Our approach in this introductory article will deliberately be focused on giving an overview of the determination of stereochemistry/conformation of completely unknown compounds. These may have been isolated from natural products, or novel, synthesized molecules. As such, the process falls short of full 3D structure elucidation, but is an important point on the road to this larger objective.
Further articles will describe and illustrate how the intermediate challenges are dealt with, to explain how the whole block diagram gets defined, and how the component parts fit together. Significant advances have been made in this field in the past few years, and software has been developed to address more or less successfully many of the associated intermediate goals. Nowadays it is easy to find in the web a number of comprehensive reviews on the subject (1) (2).
The following terms describe the more common and relevant procedures associated with the understanding and use of spectroscopic data and their associated models:
Put simply, we are aiming for data sets encoded with the spatial coordinates of the essential molecular components (atoms) and their bonding information. But achieving this is far from trivial!

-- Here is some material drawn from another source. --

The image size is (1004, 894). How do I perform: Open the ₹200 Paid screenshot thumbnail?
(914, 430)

Instead of thinking of this endeavour as a methodical search for certainties, it could rather be regarded as an iterative process to add and verify positive hypotheses, based on a series of automatically extracted and user-contributed clues that converge upon a solution. The completeness, or success of this process may depend on the available – possible – data that can be derived for the particular chemical system.

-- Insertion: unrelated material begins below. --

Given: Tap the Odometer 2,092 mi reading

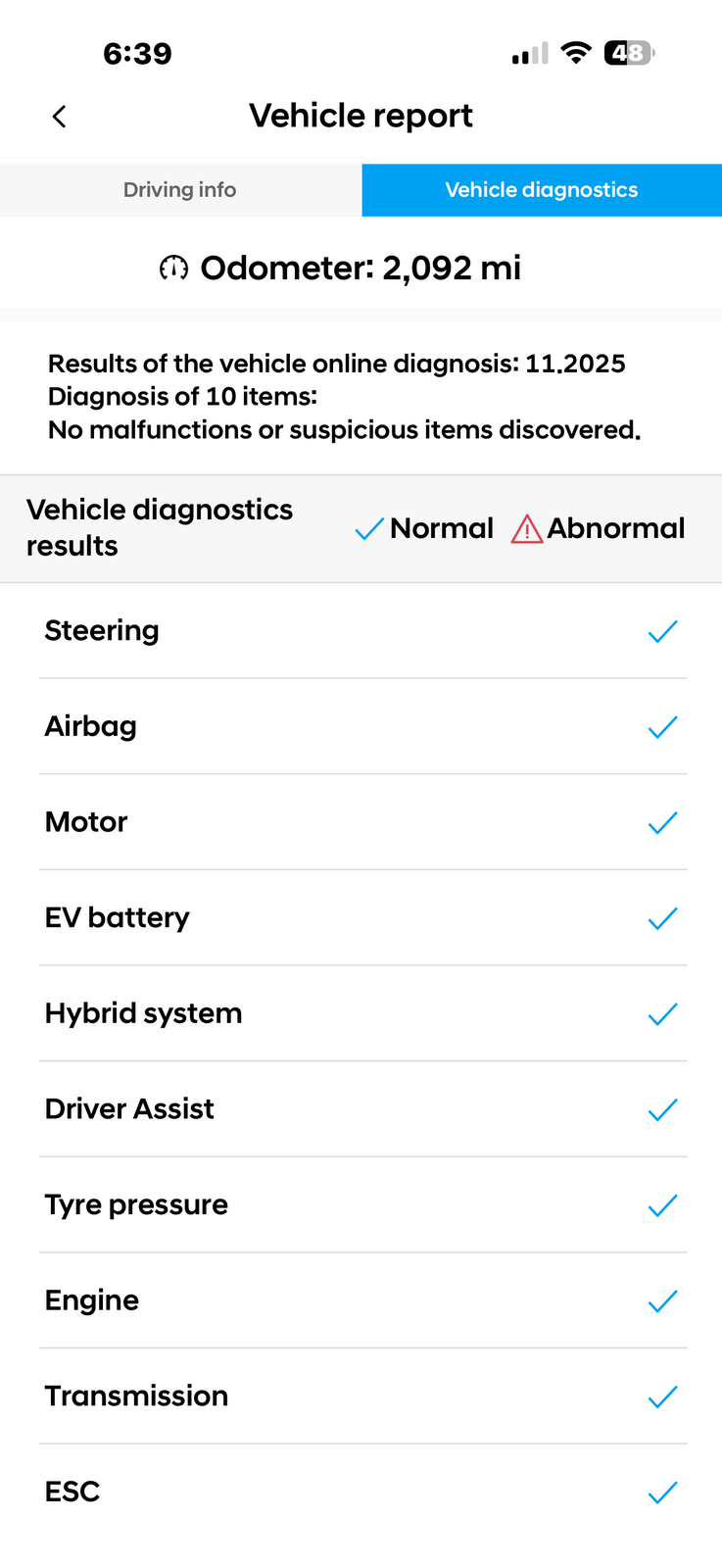Looking at the screenshot, I should tap(361, 268).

We shall start with preprocessed spectroscopic data and then describe or extract the relevant experimental signals. Then we will associate these with the established molecular model, allowing for contributions from user experience and/or insights. The last step will comprise building a rough structure (with one or many fragments), and arranging and shaping them in such a way that a merit function is optimised. The merit function initially will sum up contributions derived from the interatomic distances (accurate or not) that could be deduced.
To be precise in setting the scene, let us make clear that no fragment-based screening based on chemical shift prediction is intended in this plan, even in the case of underdefined problems (those with very few protons). It is important to be explicit on this as, logically, a combination of 3D and fragment-based methods will be the way to solve the widest number of problems.
Structure can be sufficiently described by a minimum set of interatomic spatial distances. These are themselves dependent on chemical bond lengths, bond angles (between 3 atoms), and torsions (angles plus dihedral angles, between 4 atoms):
Our first task will be to obtain a set of (inaccurate) interatomic distances with these properties:
The information we want to extract is encoded in various kinds of spectral information recorded in different experiments, normally done with the same (chemically and physically stable) sample.
The state-of-the-art in NMR presents us with a wealth of experiments and sophisticated instrumentation. We shall shortly be describing what comprises a minimum set of spectra amenable to the start of an ex-novo elucidation.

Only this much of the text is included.